By Act II, you feel like you are in a gay nightclub as Lady Gaga keeps the party going with bass shaking the stadium, fire being spouted up, and lights rotating colors. The segment kicks off with an extended version of “911,” “Sour Candy, “Telephone,” and “Love Game.” A solid set of numbers, albeit it was disappointing to realize “Sour Candy,” one of her best on Chromatica, was heavily shortened live.
If there is a climax in such a powerhouse tour, Act III would be it, as Lady Gaga puts on an alluring performance of “Babylon.” During “Free Woman,” Lady Gaga performs a part of the song on Stage A and makes her way through the audience for the main portion of the song, and ends it as she makes her way to Stage B. Anyone who purchased pit and/or floor seats is guaranteed to capture incredible video during this song…I sure did twice in both DC (pit) and NJ (floor)! This act concludes with Gaga performing a beautiful acoustic version of “Born This Way” initially on piano before becoming a full band production.
Act IV is performed on Stage B, which is centered in the middle of the stadium. All of the songs performed during this segment are stripped-down on the piano: “Shallow,” “Always Remember Us This Way,” “The Edge of Glory,” “1000 Doves,” “Fun Tonight,” and “Enigma.” This provides a very intimate atmosphere, with Gaga regularly opening up during and in-between tracks. Gaga’s personal stories bring a much-welcomed element of vulnerability and bonding with fans.
The finale features extended performances of the two biggest staples from Chromatica. “Stupid Love,” which had the potential to be the next “Just Dance” or, at minimum, the next “Applause” had it not been cockblocked by the Covid-19 pandemic, kicked off the finale. The way 9/11 affected artists who released music in September 2011 was the same way the Covid-19 pandemic affected artists who released music in March 2020. Lady Gaga followed this up with her fifth and most recent Billboard Hot 100 #1, “Rain on Me,” whose performance was nothing short of spectacular.

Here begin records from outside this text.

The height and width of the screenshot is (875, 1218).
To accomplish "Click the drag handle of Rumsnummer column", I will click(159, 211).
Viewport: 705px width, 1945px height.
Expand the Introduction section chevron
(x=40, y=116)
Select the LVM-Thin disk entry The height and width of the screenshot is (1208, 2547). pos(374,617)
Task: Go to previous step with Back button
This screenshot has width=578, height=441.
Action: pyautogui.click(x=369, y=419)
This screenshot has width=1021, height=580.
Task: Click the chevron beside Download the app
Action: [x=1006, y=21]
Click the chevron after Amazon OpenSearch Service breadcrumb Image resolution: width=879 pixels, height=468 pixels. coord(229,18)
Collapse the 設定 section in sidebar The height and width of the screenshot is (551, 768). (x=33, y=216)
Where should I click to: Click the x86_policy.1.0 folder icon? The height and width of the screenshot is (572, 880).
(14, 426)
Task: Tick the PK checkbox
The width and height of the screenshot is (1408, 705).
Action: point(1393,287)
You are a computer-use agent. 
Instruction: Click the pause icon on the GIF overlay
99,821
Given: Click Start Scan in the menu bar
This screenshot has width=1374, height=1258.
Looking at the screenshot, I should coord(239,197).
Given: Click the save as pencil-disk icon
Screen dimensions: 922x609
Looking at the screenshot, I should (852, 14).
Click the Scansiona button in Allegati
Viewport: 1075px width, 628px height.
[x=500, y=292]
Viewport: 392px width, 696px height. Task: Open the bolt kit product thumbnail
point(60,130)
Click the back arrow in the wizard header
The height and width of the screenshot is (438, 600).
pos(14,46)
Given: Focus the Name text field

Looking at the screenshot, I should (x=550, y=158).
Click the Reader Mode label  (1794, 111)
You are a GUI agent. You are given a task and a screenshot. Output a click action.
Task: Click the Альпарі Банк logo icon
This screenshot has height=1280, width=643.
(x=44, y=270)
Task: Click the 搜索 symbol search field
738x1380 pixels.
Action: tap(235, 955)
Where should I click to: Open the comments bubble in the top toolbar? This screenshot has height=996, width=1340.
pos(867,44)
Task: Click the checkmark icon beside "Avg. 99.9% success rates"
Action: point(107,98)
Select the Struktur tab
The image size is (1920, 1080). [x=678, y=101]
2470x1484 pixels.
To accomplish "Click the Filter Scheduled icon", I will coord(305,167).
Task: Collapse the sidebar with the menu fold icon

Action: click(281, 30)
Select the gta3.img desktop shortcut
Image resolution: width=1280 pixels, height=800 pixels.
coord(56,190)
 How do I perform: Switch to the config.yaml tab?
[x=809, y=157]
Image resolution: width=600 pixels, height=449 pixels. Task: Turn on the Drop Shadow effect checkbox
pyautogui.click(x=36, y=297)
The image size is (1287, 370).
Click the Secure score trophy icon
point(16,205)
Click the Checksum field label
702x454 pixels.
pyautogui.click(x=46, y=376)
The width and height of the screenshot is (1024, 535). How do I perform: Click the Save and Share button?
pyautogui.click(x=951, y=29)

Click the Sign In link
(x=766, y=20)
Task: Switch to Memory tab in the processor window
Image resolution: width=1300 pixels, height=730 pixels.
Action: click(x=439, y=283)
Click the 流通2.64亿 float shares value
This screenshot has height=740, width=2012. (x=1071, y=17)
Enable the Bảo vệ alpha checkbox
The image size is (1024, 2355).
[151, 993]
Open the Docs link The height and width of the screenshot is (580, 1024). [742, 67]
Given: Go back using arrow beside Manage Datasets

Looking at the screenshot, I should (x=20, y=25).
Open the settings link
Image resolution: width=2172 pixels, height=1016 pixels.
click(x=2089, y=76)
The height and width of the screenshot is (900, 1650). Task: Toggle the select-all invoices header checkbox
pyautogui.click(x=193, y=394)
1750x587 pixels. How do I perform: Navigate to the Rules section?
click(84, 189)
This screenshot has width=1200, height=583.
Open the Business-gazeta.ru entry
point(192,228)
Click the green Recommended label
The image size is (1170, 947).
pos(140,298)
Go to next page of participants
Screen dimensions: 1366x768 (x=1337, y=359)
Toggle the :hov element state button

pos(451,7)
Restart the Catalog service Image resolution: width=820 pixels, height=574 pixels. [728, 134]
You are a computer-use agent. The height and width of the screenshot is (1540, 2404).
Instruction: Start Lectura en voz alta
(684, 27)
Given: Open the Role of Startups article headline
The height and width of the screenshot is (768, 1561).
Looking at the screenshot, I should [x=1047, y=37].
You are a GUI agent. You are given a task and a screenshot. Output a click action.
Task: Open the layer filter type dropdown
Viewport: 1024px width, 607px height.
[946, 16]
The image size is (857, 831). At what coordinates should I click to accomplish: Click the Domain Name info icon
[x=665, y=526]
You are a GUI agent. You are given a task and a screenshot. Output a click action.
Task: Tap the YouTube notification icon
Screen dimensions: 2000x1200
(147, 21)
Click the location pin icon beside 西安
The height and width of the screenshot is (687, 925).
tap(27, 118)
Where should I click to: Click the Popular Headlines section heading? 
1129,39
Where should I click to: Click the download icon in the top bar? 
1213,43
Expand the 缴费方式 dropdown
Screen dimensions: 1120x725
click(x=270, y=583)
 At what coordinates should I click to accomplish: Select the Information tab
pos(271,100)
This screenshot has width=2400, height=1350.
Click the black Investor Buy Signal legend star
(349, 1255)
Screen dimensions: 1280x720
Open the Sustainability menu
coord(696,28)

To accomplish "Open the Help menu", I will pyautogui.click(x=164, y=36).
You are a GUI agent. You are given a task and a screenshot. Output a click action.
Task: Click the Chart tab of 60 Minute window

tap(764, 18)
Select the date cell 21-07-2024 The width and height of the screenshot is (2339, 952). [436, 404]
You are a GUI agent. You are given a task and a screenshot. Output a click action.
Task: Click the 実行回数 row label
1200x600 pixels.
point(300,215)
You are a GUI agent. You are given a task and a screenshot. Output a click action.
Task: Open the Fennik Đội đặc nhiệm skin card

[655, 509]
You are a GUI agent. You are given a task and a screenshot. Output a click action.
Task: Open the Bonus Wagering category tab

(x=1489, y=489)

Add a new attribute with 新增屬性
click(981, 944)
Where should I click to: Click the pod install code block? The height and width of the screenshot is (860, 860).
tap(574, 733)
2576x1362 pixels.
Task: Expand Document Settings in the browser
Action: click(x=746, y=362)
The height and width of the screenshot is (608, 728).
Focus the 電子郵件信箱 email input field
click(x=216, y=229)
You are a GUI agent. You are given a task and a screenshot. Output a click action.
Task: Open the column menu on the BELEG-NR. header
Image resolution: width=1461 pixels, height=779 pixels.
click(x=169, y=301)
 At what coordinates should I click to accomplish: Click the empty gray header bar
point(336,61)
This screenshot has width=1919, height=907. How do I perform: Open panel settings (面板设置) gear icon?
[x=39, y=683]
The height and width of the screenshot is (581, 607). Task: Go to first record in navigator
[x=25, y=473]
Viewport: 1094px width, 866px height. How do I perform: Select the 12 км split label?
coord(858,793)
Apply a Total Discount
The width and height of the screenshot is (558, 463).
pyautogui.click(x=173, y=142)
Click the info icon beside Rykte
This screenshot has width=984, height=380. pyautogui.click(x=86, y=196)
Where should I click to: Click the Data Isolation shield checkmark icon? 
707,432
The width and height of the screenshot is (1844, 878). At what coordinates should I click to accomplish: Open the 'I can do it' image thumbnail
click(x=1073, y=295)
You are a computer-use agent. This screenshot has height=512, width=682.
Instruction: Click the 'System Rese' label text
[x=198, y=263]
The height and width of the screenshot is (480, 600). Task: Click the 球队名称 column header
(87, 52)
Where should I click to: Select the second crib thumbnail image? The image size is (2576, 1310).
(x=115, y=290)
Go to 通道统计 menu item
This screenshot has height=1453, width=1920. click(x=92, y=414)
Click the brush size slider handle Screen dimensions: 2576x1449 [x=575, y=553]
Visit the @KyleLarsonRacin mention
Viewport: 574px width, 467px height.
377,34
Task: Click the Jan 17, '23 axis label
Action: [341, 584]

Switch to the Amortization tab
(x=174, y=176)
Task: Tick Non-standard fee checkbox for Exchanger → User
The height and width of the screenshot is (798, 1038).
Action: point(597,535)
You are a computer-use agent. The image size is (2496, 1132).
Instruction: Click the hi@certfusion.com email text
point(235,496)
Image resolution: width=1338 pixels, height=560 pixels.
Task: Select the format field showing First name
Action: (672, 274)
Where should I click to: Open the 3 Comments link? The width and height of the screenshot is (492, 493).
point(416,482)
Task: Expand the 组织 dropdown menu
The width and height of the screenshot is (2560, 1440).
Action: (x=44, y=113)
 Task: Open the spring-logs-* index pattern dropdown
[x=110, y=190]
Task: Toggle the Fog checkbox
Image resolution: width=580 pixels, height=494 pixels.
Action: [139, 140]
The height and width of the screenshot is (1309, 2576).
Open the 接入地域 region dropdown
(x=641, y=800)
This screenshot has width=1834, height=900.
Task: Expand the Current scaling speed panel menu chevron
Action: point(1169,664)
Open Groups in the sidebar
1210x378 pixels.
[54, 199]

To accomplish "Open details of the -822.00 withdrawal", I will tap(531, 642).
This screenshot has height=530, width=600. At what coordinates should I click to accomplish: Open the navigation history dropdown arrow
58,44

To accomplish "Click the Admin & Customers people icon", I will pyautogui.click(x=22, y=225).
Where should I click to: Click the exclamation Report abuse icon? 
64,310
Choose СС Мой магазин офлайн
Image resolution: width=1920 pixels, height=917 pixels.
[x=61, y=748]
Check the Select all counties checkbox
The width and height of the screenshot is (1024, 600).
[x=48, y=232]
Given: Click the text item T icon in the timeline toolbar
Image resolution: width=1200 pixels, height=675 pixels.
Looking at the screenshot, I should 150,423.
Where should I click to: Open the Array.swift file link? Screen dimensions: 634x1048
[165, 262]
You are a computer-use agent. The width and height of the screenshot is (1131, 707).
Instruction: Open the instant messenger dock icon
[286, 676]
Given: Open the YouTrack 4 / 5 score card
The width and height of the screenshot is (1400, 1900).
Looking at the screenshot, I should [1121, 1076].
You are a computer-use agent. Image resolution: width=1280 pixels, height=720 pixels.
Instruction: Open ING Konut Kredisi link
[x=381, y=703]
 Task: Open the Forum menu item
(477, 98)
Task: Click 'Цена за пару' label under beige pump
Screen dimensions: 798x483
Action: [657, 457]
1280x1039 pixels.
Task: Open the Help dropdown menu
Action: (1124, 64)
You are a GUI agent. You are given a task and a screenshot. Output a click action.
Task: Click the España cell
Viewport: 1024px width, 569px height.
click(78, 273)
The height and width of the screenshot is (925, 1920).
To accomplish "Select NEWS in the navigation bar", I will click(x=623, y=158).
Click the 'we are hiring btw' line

Visually, the encore was the best performance of the night, as Lady Gaga closed out the show with an incredible rendition of “Hold My Hand.” This number was filled with tears, emotion, stellar vocals, and heavy pyro-tronics. Lady Gaga mentioned her hometown show at MetLife Stadium was the largest audience she has ever performed for, at 55,000 people, before tearfully discussing how grateful she was to her fans.
The first United States date on The Chromatica Ball was in Washington DC at Nationals Park stadium. The day it went on sale, I purchased VIP tickets. I was invited by Lady Gaga’s team to cover the MetLife Stadium show and got a second chance to see this show live. Watching “Hold My Hand” in its entirety was the highlight of The Chromatica Ball for me. There is no other artist like Lady Gaga who can put on an out-of-this-world production from start to finish. This is an artist whose worth every minute of your time and truly never disappoints. I am already looking forward to the next tour, and with whispers that Artpop Act II will be released on the tenth anniversary of Artpop (11/11/2023), let’s hope it’s another ArtRave!